Today's Open Source (2024-08-20): Llama-3.1-Storm-8B Boosts Instruction Following with Self-Curated Data
Discover the latest in AI open-source models, including Llama-3.1-Storm-8B and Magnum v2 123b, designed to enhance language tasks and intelligent search.
Here are some interesting AI open-source models and frameworks I wanted to share today:
Project: Llama-3.1-Storm-8B
Llama-3.1-Storm-8B is an advanced language model designed to enhance the performance of 8B parameter models across various tasks.
Built on Llama-3.1-8B-Instruct, it significantly improves instruction following and function calling through techniques like self-curated high-quality data, targeted fine-tuning, and model fusion.

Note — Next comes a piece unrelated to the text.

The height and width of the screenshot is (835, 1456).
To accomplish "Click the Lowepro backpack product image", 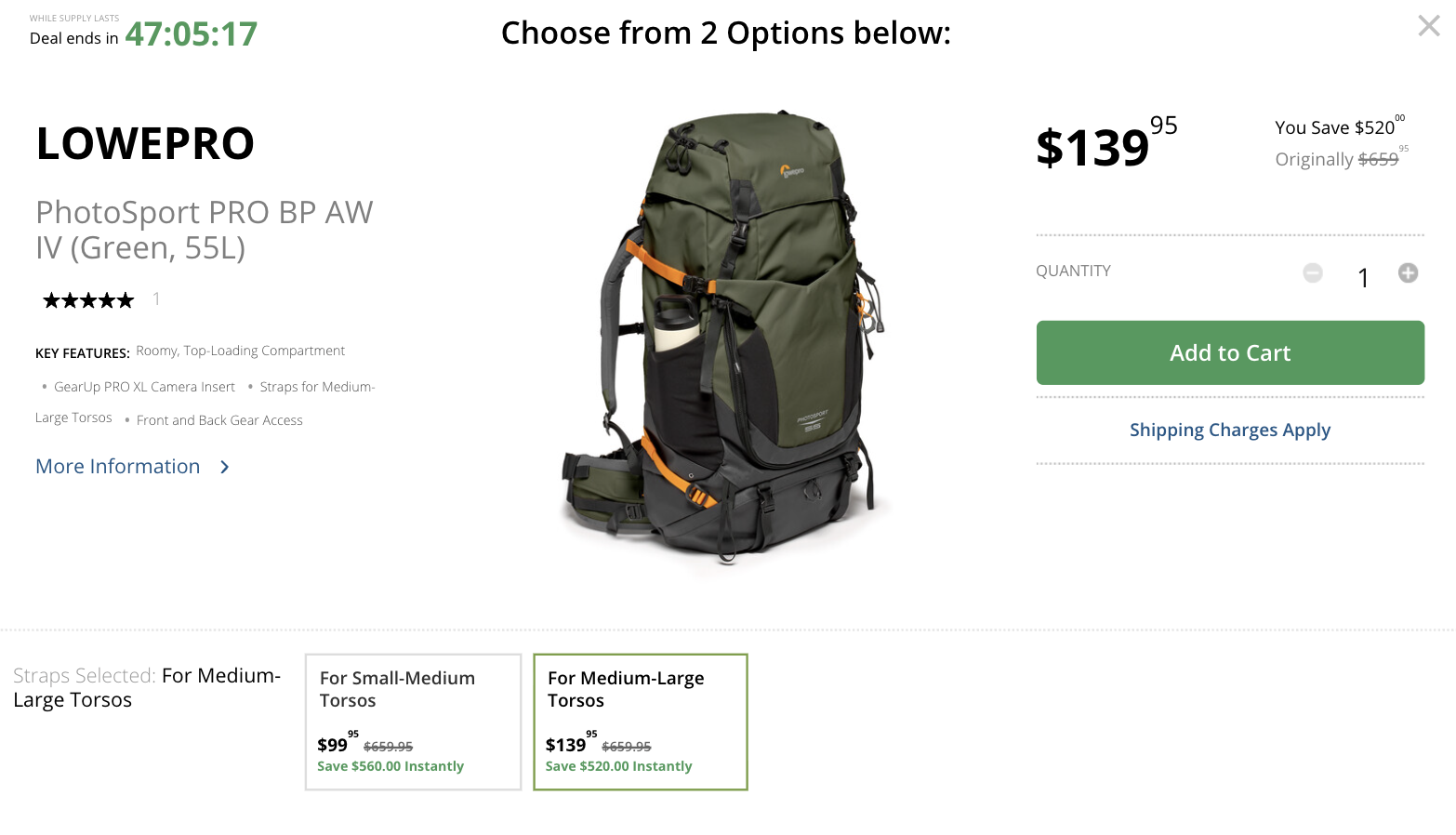I will point(725,339).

The high-quality data was curated from the NeurIPS 2023 challenge winners. About 975,000 training examples were selected based on educational value and difficulty from vast open-source datasets. The model itself evaluated the data quality, increasing the relevance and effectiveness of the training set.
https://huggingface.co/blog/akjindal53244/llama31-storm8b
https://huggingface.co/akjindal53244/Llama-3.1-Storm-8B
Project: Magnum v2 123b
Magnum-v2-123b is a model designed to replicate the prose quality of Claude 3, specifically the Sonnet and Opus styles.
It is fine-tuned on the Mistral-Large-Instruct-2407 base, supports up to 9 languages, and is suitable for text generation and conversation tasks.
https://huggingface.co/anthracite-org/magnum-v2-123b
https://huggingface.co/anthracite-org/magnum-v2-123b-gguf
https://huggingface.co/anthracite-org/magnum-v2-123b-exl2
Project: Controllable-RAG-Agent
Controllable-RAG-Agent is an advanced retrieval-augmented generation (RAG) solution designed to tackle complex problems that simple semantic similarity retrieval cannot solve.
This project features a detailed deterministic graph as the "mind" of an autonomous agent, capable of answering non-trivial questions from custom datasets. It includes features like hallucination prevention, multi-step reasoning, and adaptive planning.
https://github.com/NirDiamant/Controllable-RAG-Agent
Project: RAGMeUp
RAG Me Up is a versatile framework (including server and UI) that allows users to easily perform RAG (retrieval-augmented generation) on their own datasets.
At its core is a small, lightweight server and several methods to run the user interface and communicate with the server. RAG Me Up can run on a CPU, but for optimal performance with the default instruction model, it's recommended to use a GPU with at least 16GB of vRAM.
https://github.com/AI-Commandos/RAGMeUp
Project: Sensei
Sensei is an open-source AI-driven answer engine similar to Perplexity, using multiple open-source large language models (LLMs) for smart search and answer capabilities.
This project uses a modern tech stack for both front-end and back-end, supporting deployment both locally and in the cloud. It is ideal for applications needing efficient search and question-answering features.
https://github.com/jjleng/sensei
Project: ADAS
ADAS (Automated Design Agent System) is a research project aimed at automatically creating robust agent system designs. It explores new building blocks for inventing and combining these systems.
At the core of ADAS is a simple yet effective algorithm called Meta Agent Search. This algorithm allows a "meta" agent to iteratively program new agents based on previous discoveries, promoting the invention of novel and powerful agent designs.